Statistics is one of the 4 pillars of Machine Learning, other 3 are Linear Algebra, Calculus, and Probability. To excel in machine learning or data science one of the things that you should master is Statistics.
Here I wrote common terms with examples.
Statistics is divided into two parts, Those are:
- Descriptive Statistics
- Inferential Statistics
Explore the data (No point of view yet). Understanding what type of data we have, how many samples we have, is it qualitative or quantitative.
Frame hypothesis and test them. Once you described your data with the tools of descriptive statistics now it's time to go further with Inferential Statistics.
Once your accepted or rejected your hypothesis, you can then setup :
You can frame rules based on data and the relationship that you discovered. These rules are generally formulated by subject matter experts. And this can be a little dangerous because there is the risk of too much certainty. If you are the expert in formulating rules, you find it hard to reject them even if an alternate explanation arrives. And this is why machine learning models are much more powerful than rule-based learning models.
Build models that change with data.
Let's understand some common terms of Statistics.
The proposed explanation for a phenomenon is objectively testable.
Singular - Hypothesis
Plural - Hypotheses
Null Hypothesis H0: It is considered true till it is proven false.
Alternative Hypothesis: It is the negation of the null hypothesis.
Apply the Test on the data available. ( Test Statistic ), The output of the Test is Test Statistic.
Test statistics is used to accept or reject the alternative hypothesis that you proposed.
You need to convert this Test Statistics to a p-value.
This p-value tells you the Test Statistics that you got whether it is due to random chance or luck or whether it is actually significant.
Before you perform hypothesis testing, you need to specify a threshold for luck.
We compare the p-value of the test to this significance level. Significance level basically says if there is less than a 5% chance that this test statistics is due to luck then we consider the test significant.
Now we check the p-value, which is small, below the significance level you will reject the null hypothesis and accept the alternative hypothesis.
And the alternative hypothesis is our proposed explanation.
A difference exists, there is a relationship, When you get the number above the threshold for the p-value, you will reject the alternative hypothesis and accept the null hypothesis which poses no relationship.
A large p-value indicates that the results are due to luck.
It is a famous experiment
Let say tea is served to you and this tea contains tea and milk. Is it possible for you to tell whether the tea is added before or after the milk?
Let's see this in the form of a hypothesis.
Null Hypothesis H0: The Lady cannot tell if milk was poured first. ( NH possess no relationship and no difference )
Alternate Hypothesis H1: The lady can tell if milk was poured first. It is good practice to assume that the null hypothesis is correct unless proven otherwise.
Here the lady was given 8 cups of tea, 4 of each type.

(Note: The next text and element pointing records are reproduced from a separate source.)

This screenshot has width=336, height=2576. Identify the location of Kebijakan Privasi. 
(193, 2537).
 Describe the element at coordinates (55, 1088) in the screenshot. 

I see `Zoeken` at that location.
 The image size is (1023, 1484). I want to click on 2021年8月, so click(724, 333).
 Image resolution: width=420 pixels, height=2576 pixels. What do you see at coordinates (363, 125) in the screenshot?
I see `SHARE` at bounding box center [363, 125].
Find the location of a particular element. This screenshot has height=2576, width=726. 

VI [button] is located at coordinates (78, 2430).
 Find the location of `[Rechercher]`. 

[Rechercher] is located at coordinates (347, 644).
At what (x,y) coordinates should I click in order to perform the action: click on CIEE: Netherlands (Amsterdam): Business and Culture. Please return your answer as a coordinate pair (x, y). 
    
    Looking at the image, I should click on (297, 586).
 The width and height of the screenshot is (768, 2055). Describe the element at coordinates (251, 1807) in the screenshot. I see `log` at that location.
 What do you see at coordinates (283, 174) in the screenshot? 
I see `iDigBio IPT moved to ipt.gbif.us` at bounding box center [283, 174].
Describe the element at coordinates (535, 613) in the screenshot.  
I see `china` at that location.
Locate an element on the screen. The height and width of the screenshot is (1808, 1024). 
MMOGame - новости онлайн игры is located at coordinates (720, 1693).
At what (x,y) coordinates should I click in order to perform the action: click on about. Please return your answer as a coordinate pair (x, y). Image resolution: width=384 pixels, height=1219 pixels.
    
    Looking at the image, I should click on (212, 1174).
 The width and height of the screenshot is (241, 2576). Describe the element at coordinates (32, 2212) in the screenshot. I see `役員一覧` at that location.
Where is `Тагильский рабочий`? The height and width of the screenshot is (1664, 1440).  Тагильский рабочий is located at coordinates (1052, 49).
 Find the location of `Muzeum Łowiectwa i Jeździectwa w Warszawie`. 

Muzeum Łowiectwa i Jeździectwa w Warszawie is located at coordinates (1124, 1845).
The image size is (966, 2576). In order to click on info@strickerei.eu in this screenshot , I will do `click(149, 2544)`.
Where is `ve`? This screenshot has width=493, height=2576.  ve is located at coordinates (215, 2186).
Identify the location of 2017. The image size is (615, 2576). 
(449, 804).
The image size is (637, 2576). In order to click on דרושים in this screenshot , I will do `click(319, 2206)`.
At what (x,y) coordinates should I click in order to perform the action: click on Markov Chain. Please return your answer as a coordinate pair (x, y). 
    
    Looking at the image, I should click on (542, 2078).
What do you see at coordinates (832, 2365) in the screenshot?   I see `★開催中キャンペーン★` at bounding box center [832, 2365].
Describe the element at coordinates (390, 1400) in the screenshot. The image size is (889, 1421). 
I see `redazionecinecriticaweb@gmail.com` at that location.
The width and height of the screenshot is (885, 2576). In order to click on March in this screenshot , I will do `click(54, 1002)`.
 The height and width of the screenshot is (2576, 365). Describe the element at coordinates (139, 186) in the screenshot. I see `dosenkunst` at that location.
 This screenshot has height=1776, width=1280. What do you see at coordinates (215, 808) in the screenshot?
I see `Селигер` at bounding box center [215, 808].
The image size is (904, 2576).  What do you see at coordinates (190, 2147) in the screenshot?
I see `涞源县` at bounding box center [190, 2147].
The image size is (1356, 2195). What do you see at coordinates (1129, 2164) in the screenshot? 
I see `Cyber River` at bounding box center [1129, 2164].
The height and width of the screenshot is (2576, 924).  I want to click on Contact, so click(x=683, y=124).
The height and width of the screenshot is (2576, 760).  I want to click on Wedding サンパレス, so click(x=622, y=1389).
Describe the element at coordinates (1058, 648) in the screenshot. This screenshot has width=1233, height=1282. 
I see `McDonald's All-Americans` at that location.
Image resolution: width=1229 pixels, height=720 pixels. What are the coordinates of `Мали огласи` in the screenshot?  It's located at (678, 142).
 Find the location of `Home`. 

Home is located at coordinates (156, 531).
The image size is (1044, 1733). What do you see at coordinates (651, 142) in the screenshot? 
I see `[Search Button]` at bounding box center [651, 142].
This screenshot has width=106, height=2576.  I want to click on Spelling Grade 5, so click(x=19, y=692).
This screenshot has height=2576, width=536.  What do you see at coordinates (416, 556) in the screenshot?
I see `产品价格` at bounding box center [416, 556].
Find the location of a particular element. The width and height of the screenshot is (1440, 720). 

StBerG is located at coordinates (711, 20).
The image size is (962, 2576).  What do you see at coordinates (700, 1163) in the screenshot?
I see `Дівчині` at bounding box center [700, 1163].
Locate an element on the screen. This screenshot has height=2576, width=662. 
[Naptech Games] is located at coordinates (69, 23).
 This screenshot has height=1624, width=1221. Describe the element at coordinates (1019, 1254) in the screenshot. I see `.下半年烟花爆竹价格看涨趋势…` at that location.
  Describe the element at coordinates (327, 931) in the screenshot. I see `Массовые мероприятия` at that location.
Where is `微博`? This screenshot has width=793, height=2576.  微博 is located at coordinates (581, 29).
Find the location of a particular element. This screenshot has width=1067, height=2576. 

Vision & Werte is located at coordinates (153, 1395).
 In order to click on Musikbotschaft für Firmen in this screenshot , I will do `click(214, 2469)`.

Lady got all 8 correct - this is our test statistics and we need to convert this into a p-value
P-value = 1/70 = 1.4% ( 70 is the number of combinations )
8C4 = 70 combinations
Let's say our significance level was 5%
1.4% < 5%=> Reject H0
When you reject the null hypothesis when it was actually true. Claim the lady can tell the difference based on spurious test results which are not statistically significant.
We don't reject the null hypothesis and accept the alternate hypothesis. Fail to realize that the test for the alternative hypothesis was statistically significant.
Probability of rejecting H0 when H1 is true. It's a score between the range 0 to 1 High values of power are good. If the power of the statistical test is high it implies the low probability of Type-II error.
When we work with a binary classifier the power of the binary classifier is also known as recall ( metric to evaluate the model )
Alpha is the probability of rejecting H0 when H0 is true.
Alpha = probability of committing a Type I error. Ranges from 0 to 1
If the test has a high value of alpha that is not good.
the p-value is compared to alpha to decide whether to accept H0
The significance level or the threshold that we decide as a part of the experiment design is basically the alpha threshold.
p-value should be as small as possible that is below the alpha threshold.
A low p-value indicates that the test statistics are not obtained due to chance.
Typical cut-off values for statistical significance are 1% and 5%.
It is the number of values in the final calculation of statistics that are free to vary.
It is very important to understand these terms on a zoom-out level so that you can excel in statistics and move towards machine learning. Terms we studied: Descriptive and Inferential statistics, rule-based learning models, machine learning models, Hypothesis, Select a Test, Significance Level, p-value, Type I error, Type II error, Power, Alpha, Degree of Freedom.